These factors (save for the factor listed in (v)) are dealt with in the section 21211 affidavit, and the appendix thereto, by Colonel Khelawanlall (Exhibit ‘A’), which was admitted into evidence by consent.12 There is accordingly no issue that these factors have been satisfactorily established to the requisite degree. The DNA evidence, in my view, assists in overcoming the cautionary rule applicable when assessing the evidence of the identification of the perpetrator and enhances the reliability of the complainant’s version.


Evidence by the appellant


[20] The appellant testified that on the day in question, he had indeed attended the traditional ceremony, and that he had served food, thereby confirming the evidence of the uncle of the complainant, Mr Dlamini.13 Importantly, he also conceded that at the time of the incident, he had dreadlocks which have since been cut off. He further confirmed that a DNA sample had been taken from him.14 He however denied owning any white boots, and when being led by his counsel, he could not remember if any white boots were recovered from his home by the police.15 He could not explain how his DNA got onto the complainant but denied knowing the complainant. When confronted with the DNA evidence, his response was ‘No comment your Worship’.16


[21] The complainant’s description of the clothing worn by the perpetrator on the day in question was not disputed when she was cross-examined. The appellant alluded to having a problem with his ear when he encountered difficulty in answering straightforward questions. During cross-examination, after he had initially testified that he did not discuss the DNA results with his legal representative, later recanted by saying: ‘No its lies your Worship, that I did not discuss with him’.17


[22] An assessment of the appellant’s evidence reveals that he was not only dishonest and evasive but even went to the extent of blaming his legal representative for not disputing material aspects of the complainant’s version. In short, the appellant was a poor witness.


[23] It is trite that the appellant’s conviction can only be sustained if, on a consideration of all the evidence, his version of events is so highly improbable that it cannot reasonably possibly be true or where his version, in the face of credible evidence, can be rejected as false beyond a reasonable doubt.

[24] In S v MM18 the Supreme Court of Appeal stated that:

Whilst in many cases the fact that an accused person gives a false version of events is not decisive of the merits of a conviction, in this case, where the falsity relates to events on a particular day at a particular place involving him and the complainant, if his version cannot reasonably possibly be true, its falsity lends strong support to the truth of the complainant’s evidence.’


[25] In the light of the evidence (both direct and circumstantial), I am of the view that the court a quo was correct in rejecting the version of the appellant as false beyond a reasonable doubt.
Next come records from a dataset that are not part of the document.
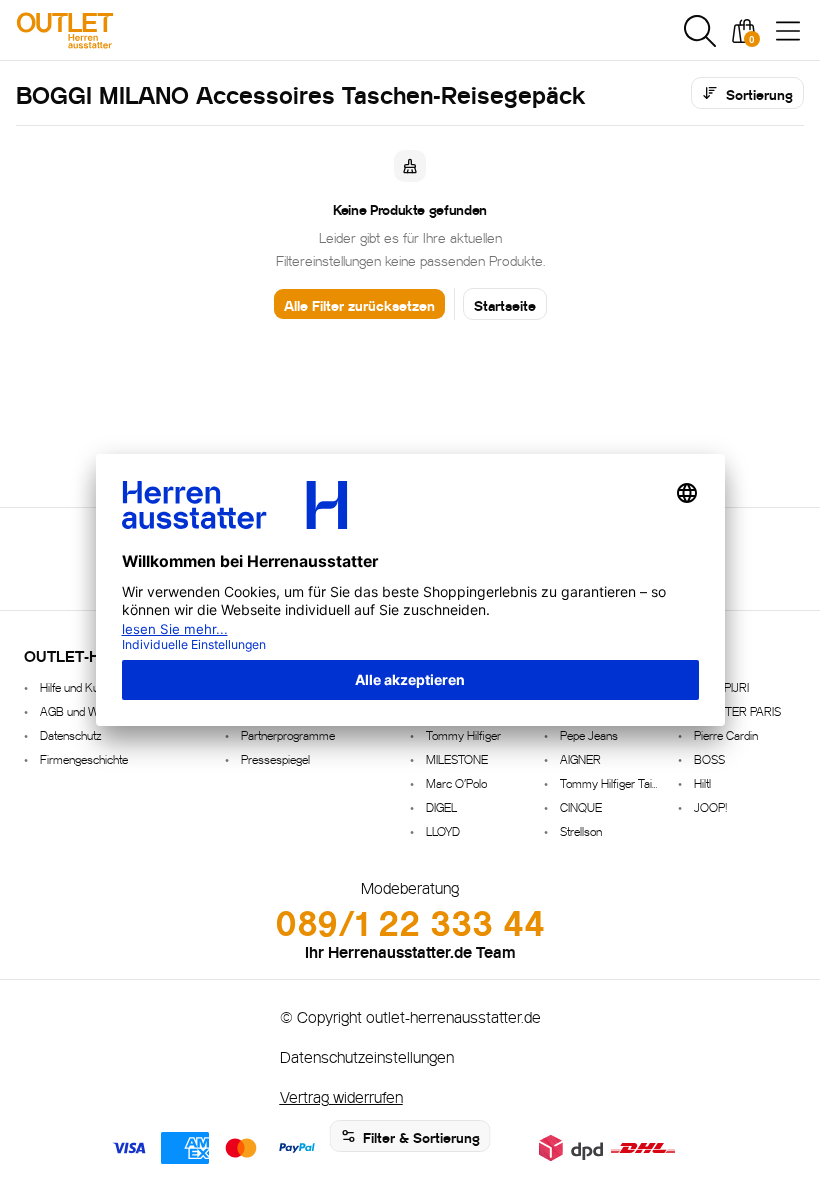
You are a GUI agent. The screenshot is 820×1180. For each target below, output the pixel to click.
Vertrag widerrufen (341, 1095)
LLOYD (443, 830)
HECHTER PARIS (737, 710)
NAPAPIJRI (721, 686)
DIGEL (441, 806)
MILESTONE (457, 758)
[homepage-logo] (122, 30)
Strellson (581, 830)
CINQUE (581, 806)
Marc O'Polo (456, 782)
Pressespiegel (275, 758)
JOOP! (710, 806)
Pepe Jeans (589, 734)
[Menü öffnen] (788, 31)
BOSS (709, 758)
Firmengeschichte (84, 758)
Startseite (505, 304)
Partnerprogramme (288, 734)
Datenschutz (70, 734)
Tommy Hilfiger (463, 734)
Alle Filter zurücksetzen (359, 304)
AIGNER (580, 758)
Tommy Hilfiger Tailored (611, 782)
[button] (700, 31)
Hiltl (702, 782)
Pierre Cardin (726, 734)
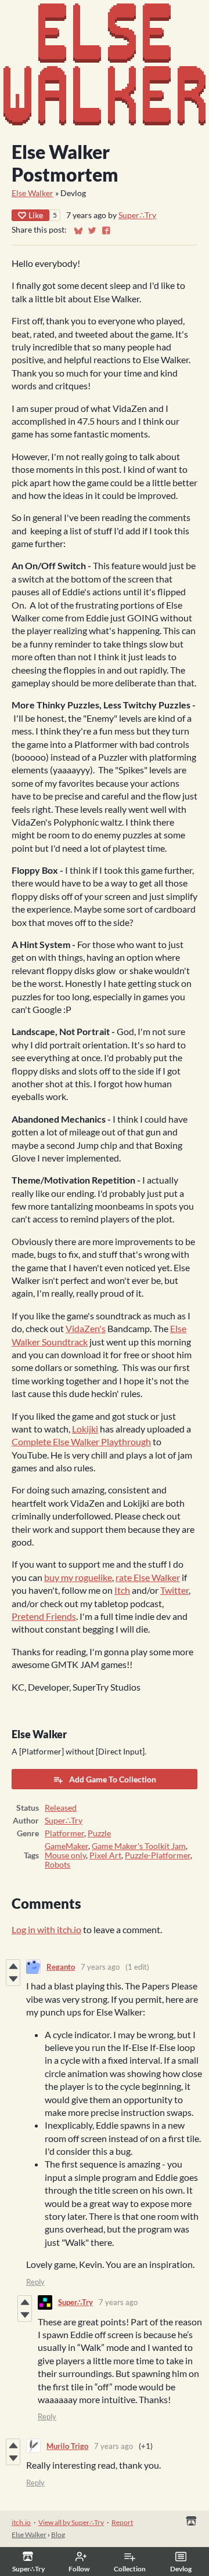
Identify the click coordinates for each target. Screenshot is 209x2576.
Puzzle (99, 1833)
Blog (58, 2534)
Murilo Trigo (67, 2446)
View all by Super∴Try (71, 2522)
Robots (57, 1864)
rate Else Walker (148, 1577)
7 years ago (100, 1966)
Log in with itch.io (46, 1929)
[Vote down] (13, 1979)
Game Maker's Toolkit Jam (139, 1846)
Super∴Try (137, 215)
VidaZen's (86, 1328)
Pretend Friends (44, 1616)
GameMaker (66, 1846)
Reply (35, 2281)
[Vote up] (13, 1966)
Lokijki (85, 1428)
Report (122, 2522)
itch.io (21, 2522)
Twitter (174, 1589)
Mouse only (65, 1855)
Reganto (60, 1966)
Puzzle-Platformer (157, 1855)
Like (35, 215)
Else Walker (32, 193)
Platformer (64, 1833)
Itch (122, 1589)
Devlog (181, 2568)
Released (61, 1807)
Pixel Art (105, 1855)
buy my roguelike (78, 1577)
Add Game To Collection (112, 1779)
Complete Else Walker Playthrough (81, 1441)
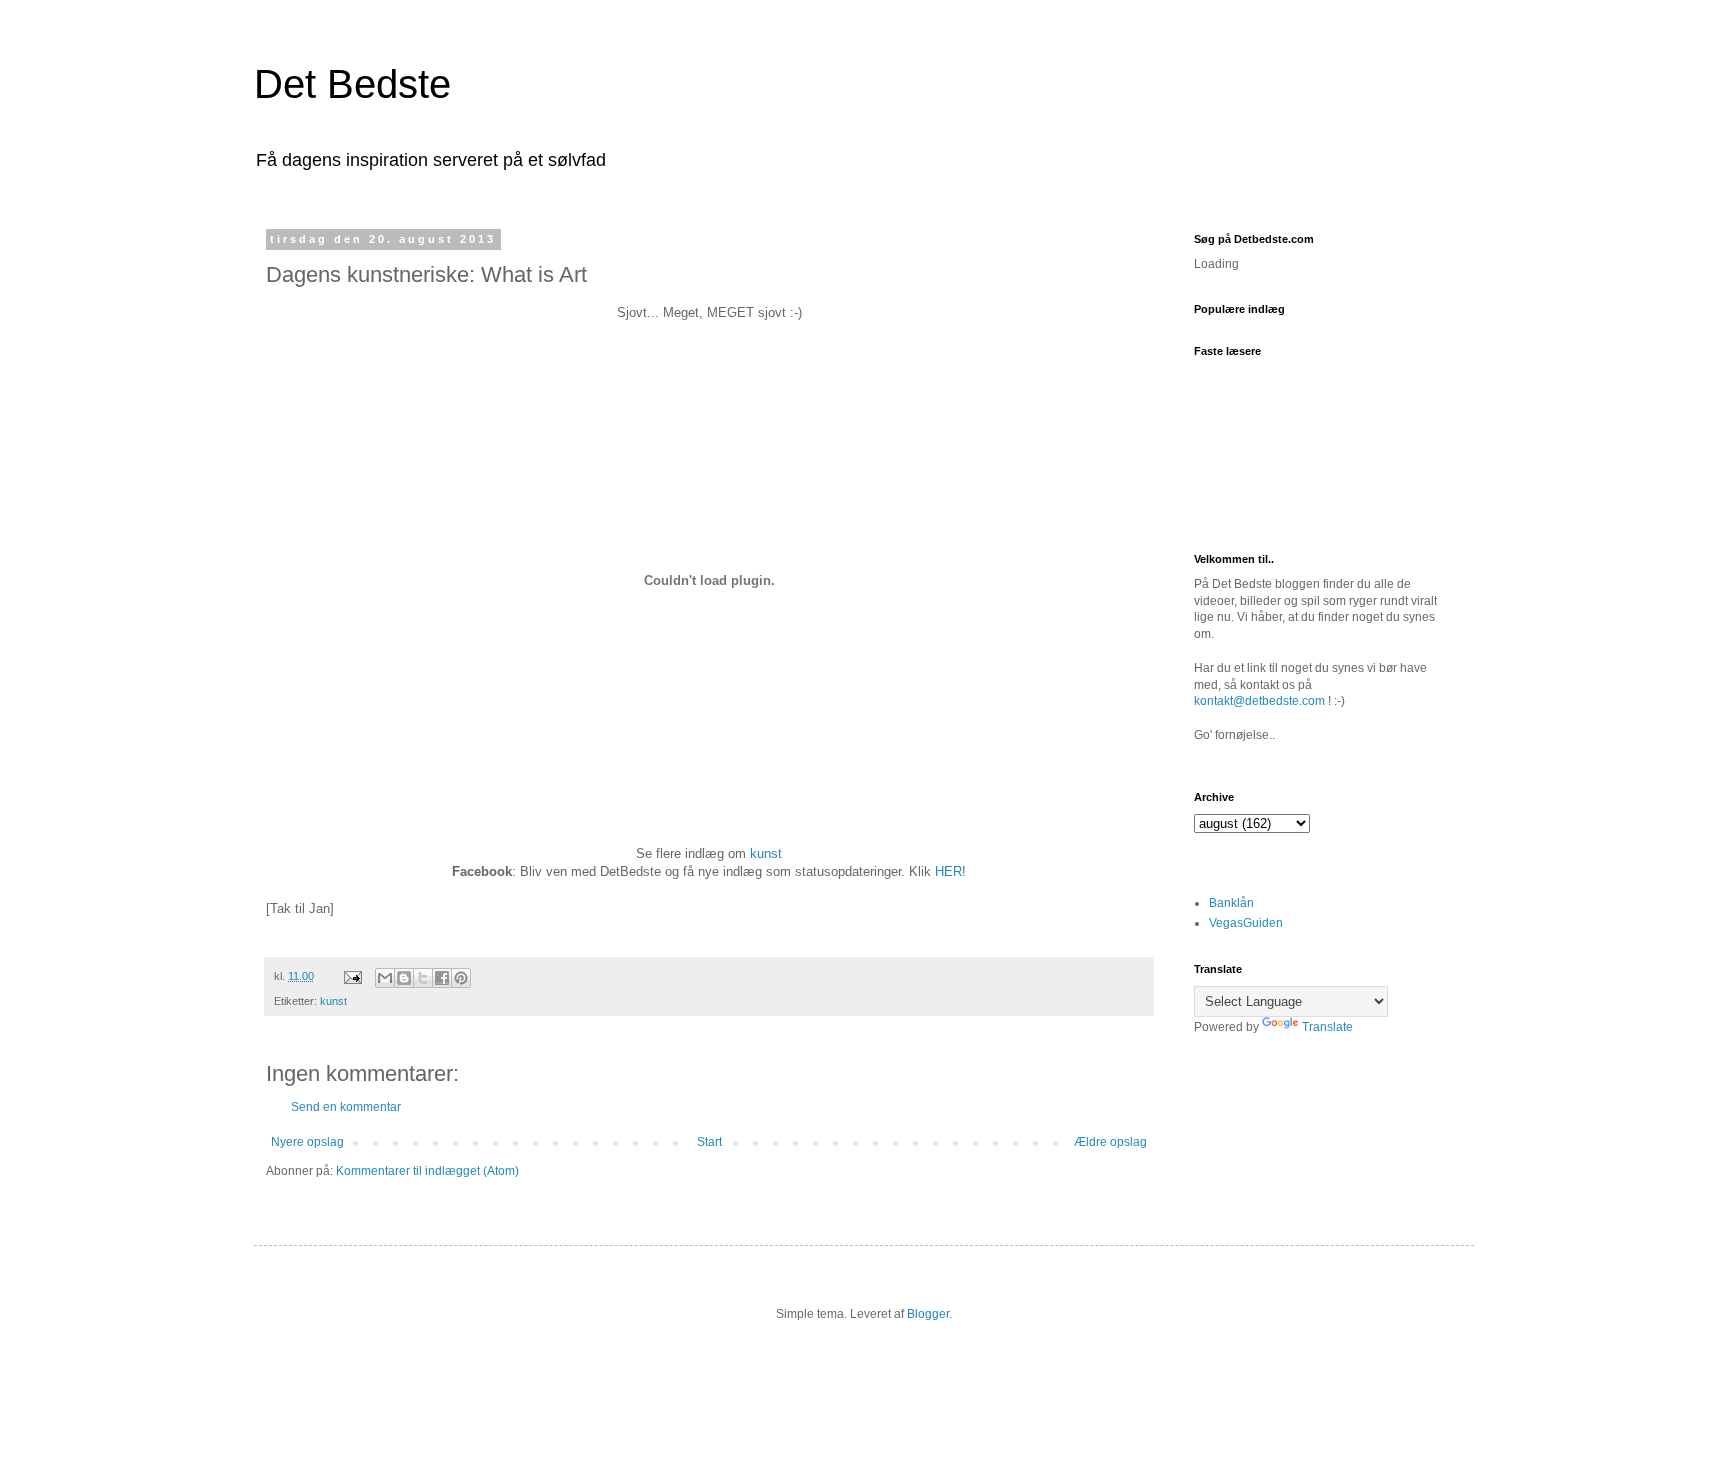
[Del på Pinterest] (461, 978)
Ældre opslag (1110, 1142)
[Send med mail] (385, 978)
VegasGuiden (1246, 923)
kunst (766, 853)
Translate (1327, 1027)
I am satisfied that the undisputed and objective evidence considered in totality, establishes the guilt of the appellant beyond a reasonable doubt. The conviction, to my mind, is sound.
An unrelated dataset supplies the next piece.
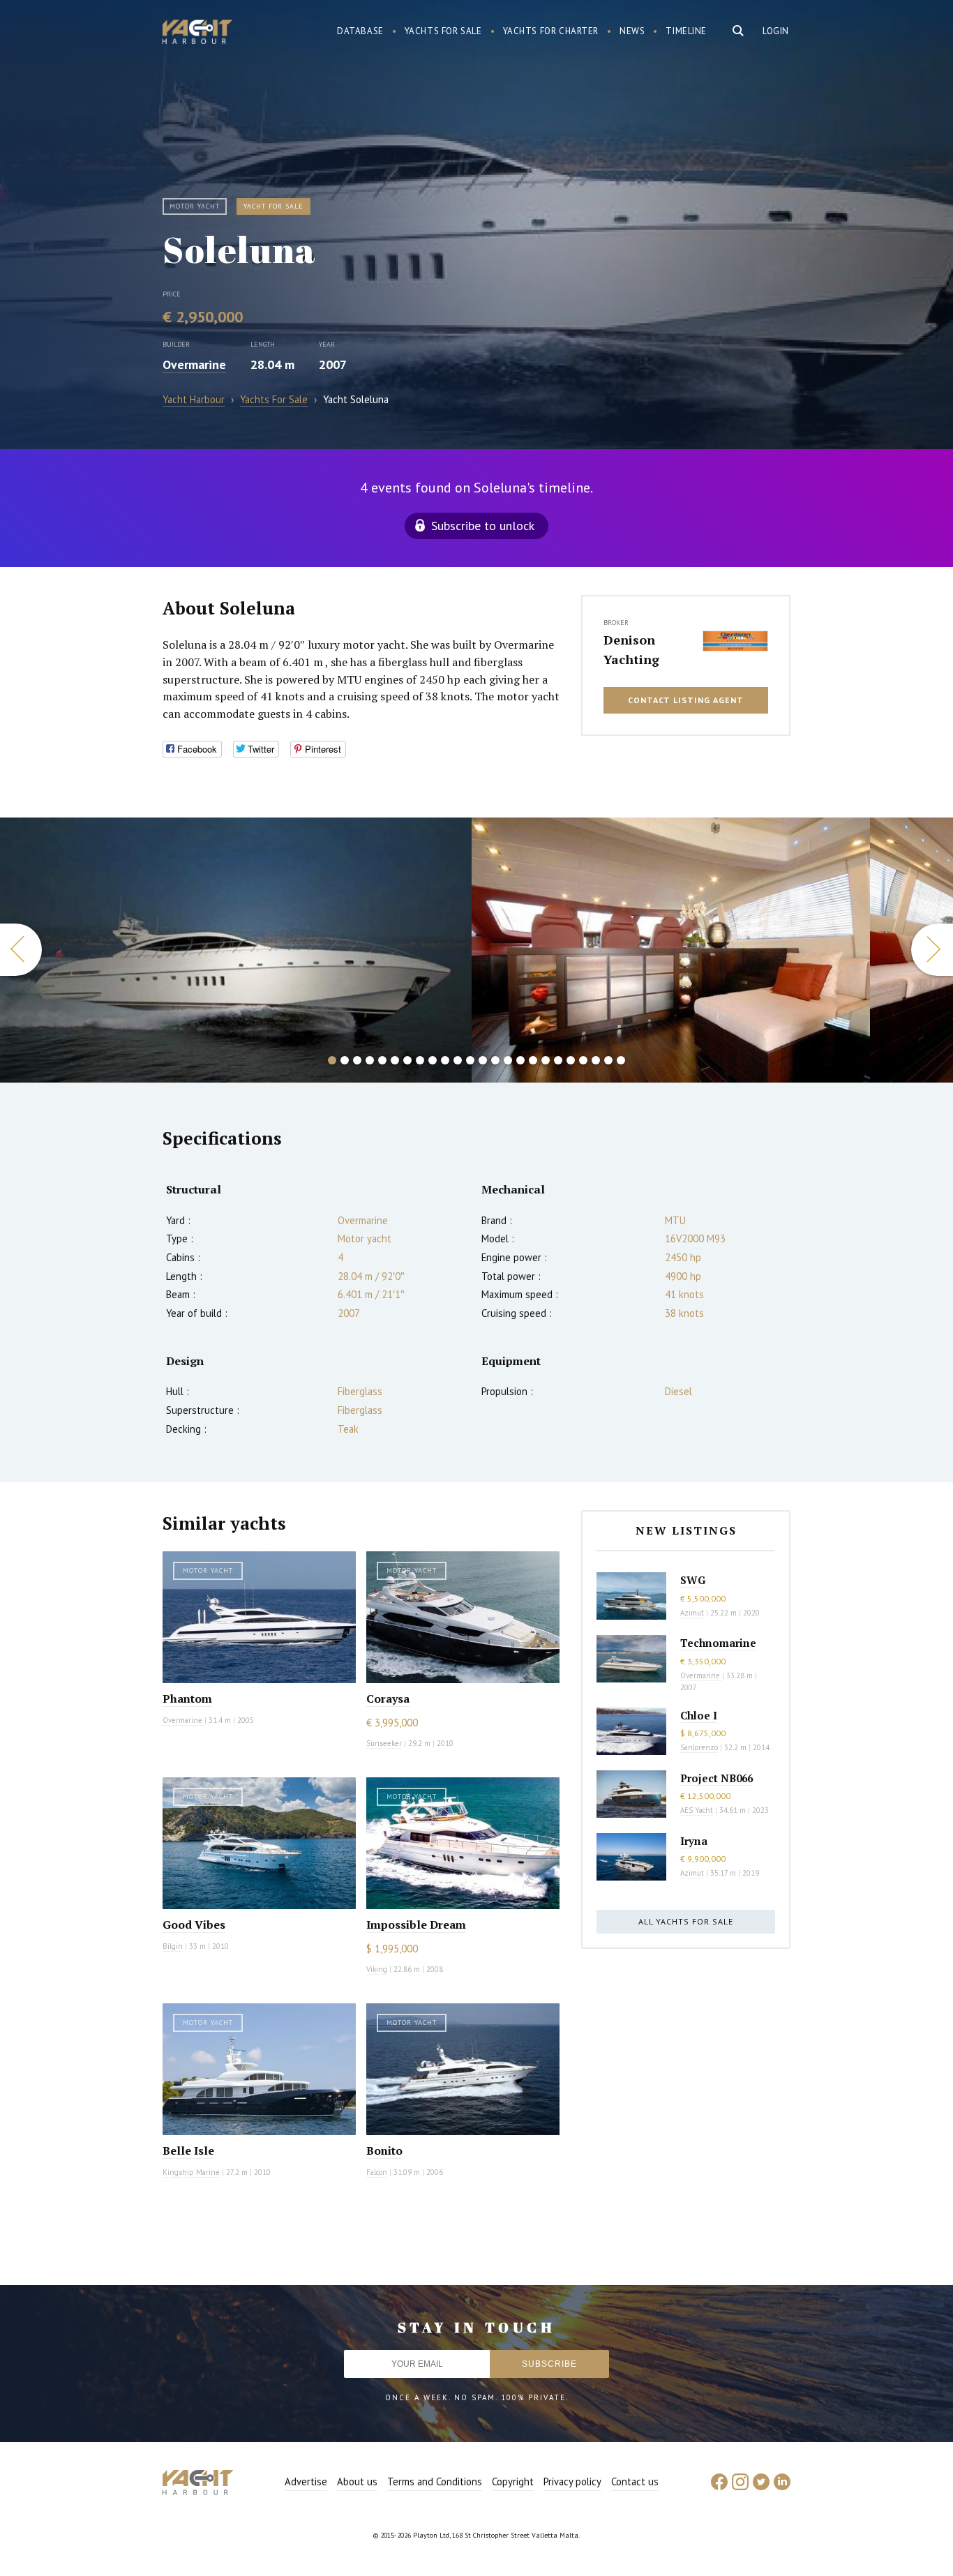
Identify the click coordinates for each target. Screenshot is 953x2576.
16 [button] (520, 1060)
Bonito (384, 2150)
[26] There is one further issue relating to the conviction that merits comment. The learned magistrate, in her analysis of the evidence, concluded that:19

‘Therefore the court cannot just reject the evidence of these witnesses of the State because of these DNA results. Because there is also other evidence and even the other bit of that (sic). The defence was also proved to be false by state, which means therefore that the evidence of the state is accepted as reasonably possibly true and that of the defence is totally rejected.’
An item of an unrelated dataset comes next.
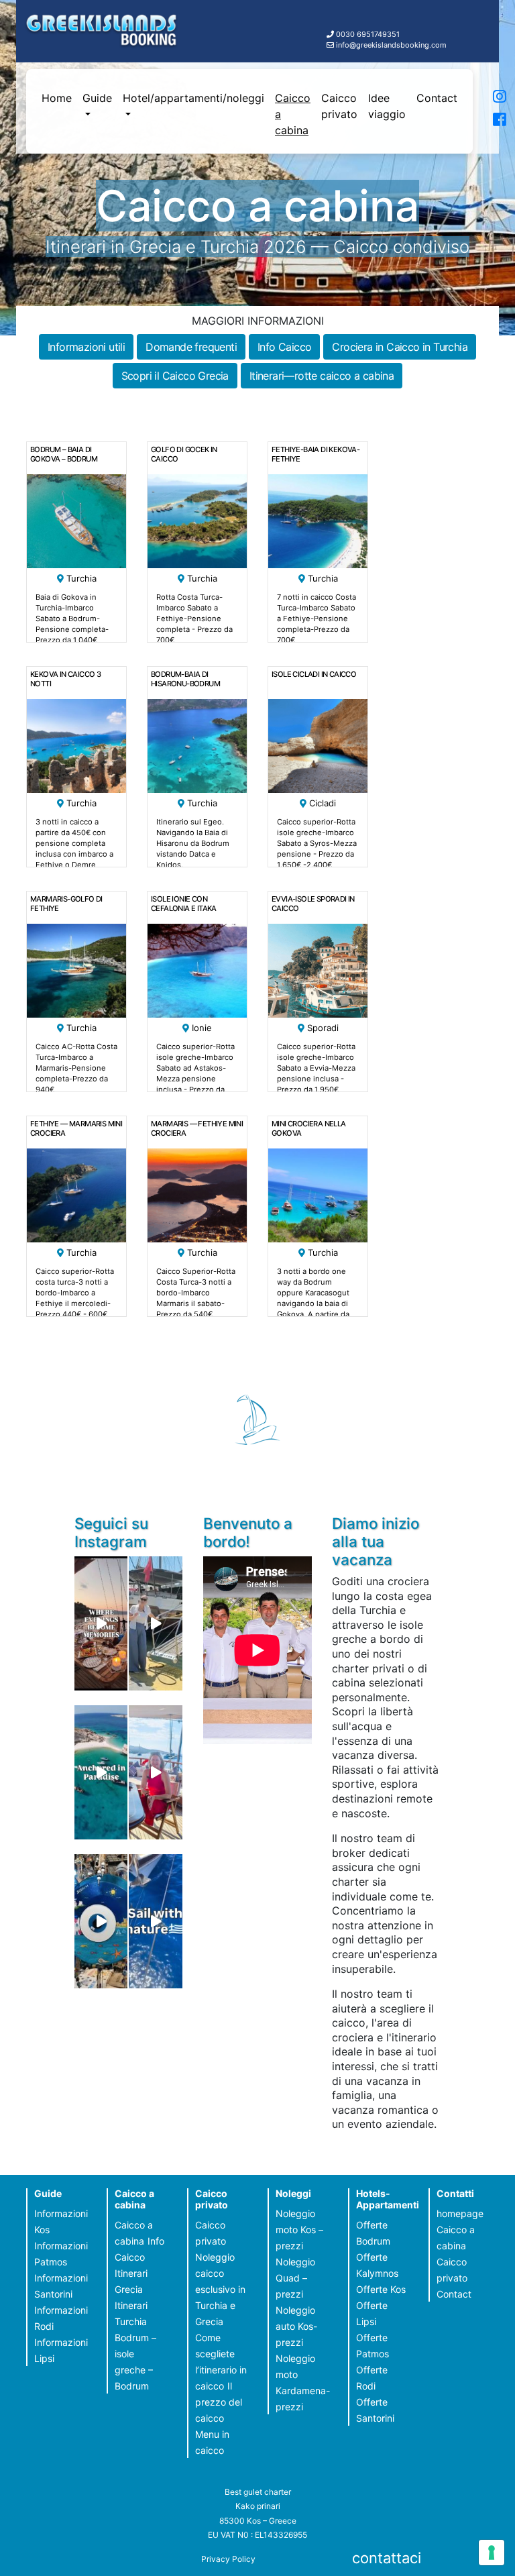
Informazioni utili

[27] Firstly, upon the rejection of the defence’s version, it is not axiomatic that the evidence led by the State is to be accepted. The one does not follow the other. The correct approach is whether, in the light of all the evidence adduced at the trial, the guilt of the appellant has been established beyond a reasonable doubt.20


[28] Secondly, it is apparent from the passage quoted above that the learned magistrate applied the incorrect standard of proof. The magistrate appears to have convicted the appellant on the basis that the evidence led by the State was accepted as reasonably possibly true. It is trite that in the criminal matters, the State must prove its case beyond a reasonable doubt.21


[29] I am however satisfied that this misdirection (if not a slip of the tongue by the magistrate), in the light of the totality of evidence, had no impact on the finding of guilt.


Sentence


[30] The ground of appeal against sentence is premised on the court a quo’s failure to find substantial and compelling circumstances to deviate from the mandatory sentence of life imprisonment.


[31] It is trite that an appeal court can only interfere with a sentence imposed if there is a material misdirection by the trial court or if there is such a grave disparity between the sentence imposed by the trial court and the sentence which the appeal court would have imposed if it were the trial court. It is also trite that the disparity should be shocking or disturbingly inappropriate or vitiated by irregularity, to justify interference.22


[32] Rape, particularly of women and children, has reached alarming levels in South Africa. It constitutes a vile, humiliating, degrading, and brutal invasion of their privacy, dignity, and self-worth as human beings. Children look up to adults in society to nurture, guide, care for, and protect them. They comprise one of the most vulnerable of all vulnerable groups in society.


[33] When the duty of care owed to them by adults and their trust is breached, it often leaves children in a helpless situation. Society looks to the courts to act decisively against persons convicted of such shameless acts. The severe sentence of life imprisonment that the Legislature has prescribed for the kind of rape as in this matter, underlies its gravity and abhorrent nature.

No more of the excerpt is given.